The Fanconi anaemia (FANC)–BRCA1 pathway is required for DNA repair in response to damage caused by DNA crosslinking agents, such as cisplatin. Patients with ovarian cancer are given cisplatin as part of their standard therapy, but they often become resistant to this drug. The molecular mechanisms involved in cisplatin sensitivity and acquired resistance are unknown, so Taniguchi et al. investigated the role of the FANC–BRCA1 pathway in this process. The authors report in Nature Medicine that resistance of ovarian cancer cell lines to cisplatin depends on the methylation status of one of the key FANC genes, FANCF .

Five of the FANC proteins (A, C, E, F and G) are subunits of a nuclear complex that is required for mono-ubiquitylation of the FANCD2 protein, which interacts with BRCA1 to initiate repair. Two ovarian cancer cell lines that are hypersensitive to cisplatin do not express the mono-ubiquitylated form of FANCD2, but when the authors overexpressed FANCF — but not other FANC proteins — ubiquitylation of FANCD2, and its functionality, was restored. Consequently, the corrected cells were more resistant to cisplatin than the original cell line.

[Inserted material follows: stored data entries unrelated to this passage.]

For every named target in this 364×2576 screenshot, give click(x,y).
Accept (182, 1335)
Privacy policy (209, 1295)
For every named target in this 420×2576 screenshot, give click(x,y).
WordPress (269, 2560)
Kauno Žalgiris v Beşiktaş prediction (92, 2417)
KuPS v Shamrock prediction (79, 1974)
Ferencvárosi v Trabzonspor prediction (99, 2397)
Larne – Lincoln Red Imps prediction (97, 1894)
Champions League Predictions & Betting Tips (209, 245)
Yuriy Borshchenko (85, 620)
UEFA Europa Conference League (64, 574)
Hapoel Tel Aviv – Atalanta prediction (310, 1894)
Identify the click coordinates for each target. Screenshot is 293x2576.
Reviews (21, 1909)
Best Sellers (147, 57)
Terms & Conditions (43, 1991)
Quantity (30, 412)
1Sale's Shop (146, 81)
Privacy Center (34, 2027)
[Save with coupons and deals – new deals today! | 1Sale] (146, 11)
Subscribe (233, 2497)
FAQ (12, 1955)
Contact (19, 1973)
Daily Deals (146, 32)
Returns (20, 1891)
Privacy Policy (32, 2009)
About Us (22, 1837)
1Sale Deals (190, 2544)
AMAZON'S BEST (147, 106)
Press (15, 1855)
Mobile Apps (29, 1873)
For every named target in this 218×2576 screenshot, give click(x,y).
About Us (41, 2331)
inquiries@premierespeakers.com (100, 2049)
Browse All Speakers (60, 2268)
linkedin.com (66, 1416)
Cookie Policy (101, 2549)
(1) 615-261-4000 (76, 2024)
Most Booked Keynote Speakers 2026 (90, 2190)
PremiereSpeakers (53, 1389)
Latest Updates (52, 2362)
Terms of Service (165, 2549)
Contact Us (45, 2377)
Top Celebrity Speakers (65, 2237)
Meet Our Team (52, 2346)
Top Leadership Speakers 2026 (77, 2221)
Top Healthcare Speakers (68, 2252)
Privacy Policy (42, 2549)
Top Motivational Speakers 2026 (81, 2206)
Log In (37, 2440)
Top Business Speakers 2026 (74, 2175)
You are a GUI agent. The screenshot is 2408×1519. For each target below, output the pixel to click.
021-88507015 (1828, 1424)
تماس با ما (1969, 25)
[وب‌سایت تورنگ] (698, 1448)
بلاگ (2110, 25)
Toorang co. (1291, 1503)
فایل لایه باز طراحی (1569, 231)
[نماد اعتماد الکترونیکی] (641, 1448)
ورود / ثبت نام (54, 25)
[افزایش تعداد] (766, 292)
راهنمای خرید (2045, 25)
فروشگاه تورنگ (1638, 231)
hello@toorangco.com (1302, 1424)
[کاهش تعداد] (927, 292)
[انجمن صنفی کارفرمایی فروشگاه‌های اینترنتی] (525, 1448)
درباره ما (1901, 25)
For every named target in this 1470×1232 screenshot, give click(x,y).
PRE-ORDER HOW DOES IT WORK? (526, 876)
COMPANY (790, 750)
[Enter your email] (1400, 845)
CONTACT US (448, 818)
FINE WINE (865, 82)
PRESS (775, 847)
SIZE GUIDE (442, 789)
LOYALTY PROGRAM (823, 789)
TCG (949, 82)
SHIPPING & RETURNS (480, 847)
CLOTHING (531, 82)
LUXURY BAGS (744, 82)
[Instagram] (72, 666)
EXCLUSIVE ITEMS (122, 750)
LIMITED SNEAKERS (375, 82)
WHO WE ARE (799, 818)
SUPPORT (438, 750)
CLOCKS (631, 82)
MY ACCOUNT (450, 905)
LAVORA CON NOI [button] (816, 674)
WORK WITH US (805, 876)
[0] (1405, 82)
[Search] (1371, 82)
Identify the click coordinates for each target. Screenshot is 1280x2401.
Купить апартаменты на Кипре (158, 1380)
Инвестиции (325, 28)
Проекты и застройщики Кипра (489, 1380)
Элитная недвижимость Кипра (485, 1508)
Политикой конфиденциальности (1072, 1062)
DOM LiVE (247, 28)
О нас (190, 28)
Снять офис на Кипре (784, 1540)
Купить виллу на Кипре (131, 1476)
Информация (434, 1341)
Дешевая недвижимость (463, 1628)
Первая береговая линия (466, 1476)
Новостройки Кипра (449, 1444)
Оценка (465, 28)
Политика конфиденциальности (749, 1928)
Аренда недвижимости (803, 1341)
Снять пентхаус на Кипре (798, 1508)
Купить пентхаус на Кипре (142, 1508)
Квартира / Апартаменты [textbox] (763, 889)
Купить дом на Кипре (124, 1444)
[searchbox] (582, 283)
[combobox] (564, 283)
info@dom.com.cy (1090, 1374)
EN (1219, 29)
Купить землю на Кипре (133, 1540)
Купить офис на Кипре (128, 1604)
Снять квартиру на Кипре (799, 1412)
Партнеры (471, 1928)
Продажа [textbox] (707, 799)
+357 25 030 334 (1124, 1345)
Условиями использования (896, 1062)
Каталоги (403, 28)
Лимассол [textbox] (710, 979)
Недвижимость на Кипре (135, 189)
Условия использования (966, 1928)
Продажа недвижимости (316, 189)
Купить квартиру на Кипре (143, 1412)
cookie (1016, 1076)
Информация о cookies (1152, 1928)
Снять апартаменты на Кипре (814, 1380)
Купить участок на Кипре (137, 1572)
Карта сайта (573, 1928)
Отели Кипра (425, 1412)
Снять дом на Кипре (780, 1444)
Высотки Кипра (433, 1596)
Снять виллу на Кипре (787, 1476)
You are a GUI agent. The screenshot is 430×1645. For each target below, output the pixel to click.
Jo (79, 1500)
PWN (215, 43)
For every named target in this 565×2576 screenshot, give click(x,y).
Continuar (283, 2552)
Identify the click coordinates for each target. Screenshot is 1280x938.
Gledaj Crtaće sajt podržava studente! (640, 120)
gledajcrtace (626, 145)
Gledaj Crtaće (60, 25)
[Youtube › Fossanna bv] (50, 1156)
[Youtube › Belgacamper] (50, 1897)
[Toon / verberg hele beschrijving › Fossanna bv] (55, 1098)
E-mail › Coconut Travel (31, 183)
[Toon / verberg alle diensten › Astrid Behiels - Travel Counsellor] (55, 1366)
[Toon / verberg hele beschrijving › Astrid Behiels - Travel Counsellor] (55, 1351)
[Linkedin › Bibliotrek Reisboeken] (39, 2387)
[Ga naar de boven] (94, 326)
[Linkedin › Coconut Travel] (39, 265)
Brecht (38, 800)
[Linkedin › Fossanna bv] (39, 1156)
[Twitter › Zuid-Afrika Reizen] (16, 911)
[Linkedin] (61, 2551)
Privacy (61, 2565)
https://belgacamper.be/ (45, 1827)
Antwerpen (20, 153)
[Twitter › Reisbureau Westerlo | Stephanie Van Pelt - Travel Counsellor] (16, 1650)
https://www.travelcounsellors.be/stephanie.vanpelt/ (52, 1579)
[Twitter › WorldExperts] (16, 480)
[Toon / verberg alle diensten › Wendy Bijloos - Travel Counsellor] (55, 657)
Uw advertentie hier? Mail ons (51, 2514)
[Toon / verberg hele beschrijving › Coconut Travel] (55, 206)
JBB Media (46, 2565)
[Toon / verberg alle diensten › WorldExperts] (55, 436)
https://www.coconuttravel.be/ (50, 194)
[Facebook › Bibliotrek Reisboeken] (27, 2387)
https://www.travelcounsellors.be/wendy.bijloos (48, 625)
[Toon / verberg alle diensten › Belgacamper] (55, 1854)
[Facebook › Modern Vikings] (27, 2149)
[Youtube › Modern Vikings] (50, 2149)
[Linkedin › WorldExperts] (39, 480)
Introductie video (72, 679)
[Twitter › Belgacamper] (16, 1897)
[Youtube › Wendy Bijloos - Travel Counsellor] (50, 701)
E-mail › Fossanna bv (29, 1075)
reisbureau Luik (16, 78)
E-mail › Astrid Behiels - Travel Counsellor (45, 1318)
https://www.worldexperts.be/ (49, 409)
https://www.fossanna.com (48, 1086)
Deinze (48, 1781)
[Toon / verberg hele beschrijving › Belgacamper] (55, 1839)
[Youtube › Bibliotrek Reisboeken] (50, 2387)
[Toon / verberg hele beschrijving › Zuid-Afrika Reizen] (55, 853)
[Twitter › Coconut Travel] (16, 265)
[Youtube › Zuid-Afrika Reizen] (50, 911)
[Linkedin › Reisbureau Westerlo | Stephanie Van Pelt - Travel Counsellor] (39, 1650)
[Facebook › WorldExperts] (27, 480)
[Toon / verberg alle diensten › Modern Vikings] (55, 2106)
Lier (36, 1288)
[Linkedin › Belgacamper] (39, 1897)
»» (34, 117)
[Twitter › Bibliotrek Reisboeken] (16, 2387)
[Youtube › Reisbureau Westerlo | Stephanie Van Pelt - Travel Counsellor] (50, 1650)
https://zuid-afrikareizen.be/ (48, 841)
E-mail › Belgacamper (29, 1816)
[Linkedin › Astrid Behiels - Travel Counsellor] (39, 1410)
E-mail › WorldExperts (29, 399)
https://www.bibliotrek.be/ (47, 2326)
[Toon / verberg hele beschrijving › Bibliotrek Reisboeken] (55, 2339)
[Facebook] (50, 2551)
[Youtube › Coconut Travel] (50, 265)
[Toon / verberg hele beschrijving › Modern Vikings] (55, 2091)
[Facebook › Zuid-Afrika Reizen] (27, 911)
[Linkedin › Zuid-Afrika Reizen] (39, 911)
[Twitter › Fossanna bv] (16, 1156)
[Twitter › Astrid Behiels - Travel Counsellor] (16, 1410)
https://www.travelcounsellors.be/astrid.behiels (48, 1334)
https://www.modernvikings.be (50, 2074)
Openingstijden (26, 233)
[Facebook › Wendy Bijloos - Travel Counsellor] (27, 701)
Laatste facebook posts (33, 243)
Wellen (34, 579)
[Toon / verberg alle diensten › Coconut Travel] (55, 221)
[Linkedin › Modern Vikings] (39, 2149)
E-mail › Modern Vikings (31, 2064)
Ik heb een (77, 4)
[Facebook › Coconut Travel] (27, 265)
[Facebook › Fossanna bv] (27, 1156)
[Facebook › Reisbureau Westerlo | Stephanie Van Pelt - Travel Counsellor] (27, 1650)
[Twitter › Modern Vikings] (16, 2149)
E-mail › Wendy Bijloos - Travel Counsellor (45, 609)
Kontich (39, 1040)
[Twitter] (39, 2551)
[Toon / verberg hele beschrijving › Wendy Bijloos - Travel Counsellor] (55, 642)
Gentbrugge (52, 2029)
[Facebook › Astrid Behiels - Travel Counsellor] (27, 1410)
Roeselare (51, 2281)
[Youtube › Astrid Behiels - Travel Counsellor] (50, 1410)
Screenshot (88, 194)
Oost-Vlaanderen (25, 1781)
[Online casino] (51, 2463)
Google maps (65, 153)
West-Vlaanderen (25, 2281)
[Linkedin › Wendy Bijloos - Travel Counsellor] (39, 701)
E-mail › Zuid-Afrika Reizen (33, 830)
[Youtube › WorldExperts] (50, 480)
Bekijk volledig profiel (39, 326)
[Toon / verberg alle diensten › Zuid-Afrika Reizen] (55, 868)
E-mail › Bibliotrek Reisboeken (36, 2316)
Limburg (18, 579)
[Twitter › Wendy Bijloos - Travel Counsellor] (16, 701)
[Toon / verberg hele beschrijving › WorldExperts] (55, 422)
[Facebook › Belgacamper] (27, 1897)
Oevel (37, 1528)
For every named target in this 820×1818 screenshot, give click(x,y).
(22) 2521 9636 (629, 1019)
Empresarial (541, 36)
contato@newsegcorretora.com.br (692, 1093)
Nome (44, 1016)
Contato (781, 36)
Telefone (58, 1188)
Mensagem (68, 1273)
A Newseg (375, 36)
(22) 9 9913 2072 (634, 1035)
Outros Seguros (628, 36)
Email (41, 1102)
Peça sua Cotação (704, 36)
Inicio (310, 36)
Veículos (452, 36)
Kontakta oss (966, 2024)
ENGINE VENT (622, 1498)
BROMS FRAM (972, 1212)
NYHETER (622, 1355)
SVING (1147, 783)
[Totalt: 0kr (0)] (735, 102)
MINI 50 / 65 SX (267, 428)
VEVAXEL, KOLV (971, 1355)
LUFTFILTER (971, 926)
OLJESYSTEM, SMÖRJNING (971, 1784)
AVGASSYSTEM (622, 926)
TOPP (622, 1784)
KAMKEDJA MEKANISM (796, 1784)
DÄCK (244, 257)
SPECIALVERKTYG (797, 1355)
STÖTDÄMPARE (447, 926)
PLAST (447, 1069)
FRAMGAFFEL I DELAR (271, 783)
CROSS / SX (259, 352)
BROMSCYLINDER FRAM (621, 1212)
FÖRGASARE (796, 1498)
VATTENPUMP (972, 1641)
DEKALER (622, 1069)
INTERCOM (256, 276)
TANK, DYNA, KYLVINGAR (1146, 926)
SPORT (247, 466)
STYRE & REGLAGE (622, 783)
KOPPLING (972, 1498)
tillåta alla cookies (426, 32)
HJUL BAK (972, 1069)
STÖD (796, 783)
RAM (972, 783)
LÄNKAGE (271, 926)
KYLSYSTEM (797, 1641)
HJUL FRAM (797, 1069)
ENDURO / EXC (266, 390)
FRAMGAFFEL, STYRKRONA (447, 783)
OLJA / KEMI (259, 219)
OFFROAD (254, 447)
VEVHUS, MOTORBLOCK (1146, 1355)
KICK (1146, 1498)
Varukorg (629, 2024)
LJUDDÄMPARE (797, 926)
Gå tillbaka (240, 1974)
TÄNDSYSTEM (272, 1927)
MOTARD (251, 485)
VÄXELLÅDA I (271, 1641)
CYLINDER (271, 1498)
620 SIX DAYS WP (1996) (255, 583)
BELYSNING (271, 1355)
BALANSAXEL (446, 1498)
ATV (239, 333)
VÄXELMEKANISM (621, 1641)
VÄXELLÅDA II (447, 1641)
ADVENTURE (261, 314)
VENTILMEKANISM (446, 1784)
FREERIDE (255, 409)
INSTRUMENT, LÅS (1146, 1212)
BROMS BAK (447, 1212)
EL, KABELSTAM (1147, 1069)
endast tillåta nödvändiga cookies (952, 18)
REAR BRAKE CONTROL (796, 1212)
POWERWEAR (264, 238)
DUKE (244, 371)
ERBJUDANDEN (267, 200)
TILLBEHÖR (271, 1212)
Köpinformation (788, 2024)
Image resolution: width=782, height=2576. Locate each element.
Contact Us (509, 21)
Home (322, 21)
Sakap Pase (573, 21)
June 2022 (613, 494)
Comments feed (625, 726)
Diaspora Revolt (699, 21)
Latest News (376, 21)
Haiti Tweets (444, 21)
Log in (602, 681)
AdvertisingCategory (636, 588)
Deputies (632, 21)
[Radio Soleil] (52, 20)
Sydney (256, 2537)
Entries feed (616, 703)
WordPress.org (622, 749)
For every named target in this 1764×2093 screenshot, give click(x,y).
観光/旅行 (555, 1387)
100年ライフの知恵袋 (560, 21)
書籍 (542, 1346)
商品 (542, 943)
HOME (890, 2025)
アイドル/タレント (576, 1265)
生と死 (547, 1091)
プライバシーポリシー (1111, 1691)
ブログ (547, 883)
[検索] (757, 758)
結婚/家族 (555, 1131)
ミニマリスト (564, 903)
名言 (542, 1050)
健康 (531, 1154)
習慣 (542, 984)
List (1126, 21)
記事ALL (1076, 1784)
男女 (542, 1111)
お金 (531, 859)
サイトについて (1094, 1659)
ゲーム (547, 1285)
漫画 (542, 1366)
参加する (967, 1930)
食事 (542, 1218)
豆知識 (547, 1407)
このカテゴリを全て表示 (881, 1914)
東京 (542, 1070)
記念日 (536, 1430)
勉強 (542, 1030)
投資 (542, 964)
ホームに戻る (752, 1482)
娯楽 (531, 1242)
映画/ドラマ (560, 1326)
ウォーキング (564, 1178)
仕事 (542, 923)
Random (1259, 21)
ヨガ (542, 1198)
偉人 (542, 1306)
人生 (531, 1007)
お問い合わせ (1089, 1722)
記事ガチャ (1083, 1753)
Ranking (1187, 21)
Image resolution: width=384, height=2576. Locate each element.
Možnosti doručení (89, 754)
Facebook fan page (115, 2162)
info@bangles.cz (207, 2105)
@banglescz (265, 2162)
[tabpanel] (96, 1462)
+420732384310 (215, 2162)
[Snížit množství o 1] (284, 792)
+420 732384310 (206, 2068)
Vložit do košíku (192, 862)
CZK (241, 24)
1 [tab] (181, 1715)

FANCF was not mutated in the cisplatin-sensitive cells but the gene contains a CpG island, which might inactivate it when methylated. The authors treated these cells with a demethylating agent — 5-aza-2′-deoxycytidine — which increased FANCF mRNA and protein expression and partially restored FANCD2 mono-ubiquitylation. Methylation-specific polymerase chain reaction confirmed that FANCF is methylated in the cisplatin-sensitive cell lines, but not in normal ovarian cells.

So, FANCF methylation can regulate cisplatin sensitivity, but does demethylation correlate with resistance? A cisplatin-resistant derivative of a cisplatin-sensitive ovarian cancer cell line expressed low levels of FANCF. Experimental overexpression of FANCF did not greatly increase the resistance of these cells, but sequencing of the CpG island showed that FANCF was demethylated in the resistant cells.

The authors suggest that FANCF is methylated and thereby inactivated early in ovarian cancer progression, and exposure to cisplatin at this stage leads to cell kill. However, in some tumour cells, FANCF then becomes demethylated, resulting in outgrowth of resistant cells. In the future, development of a targeted inhibitor of ubiquitylation of FANCD2 could bypass the influence of FANCF and be used to resensitize tumours in patients who have become resistant to cisplatin.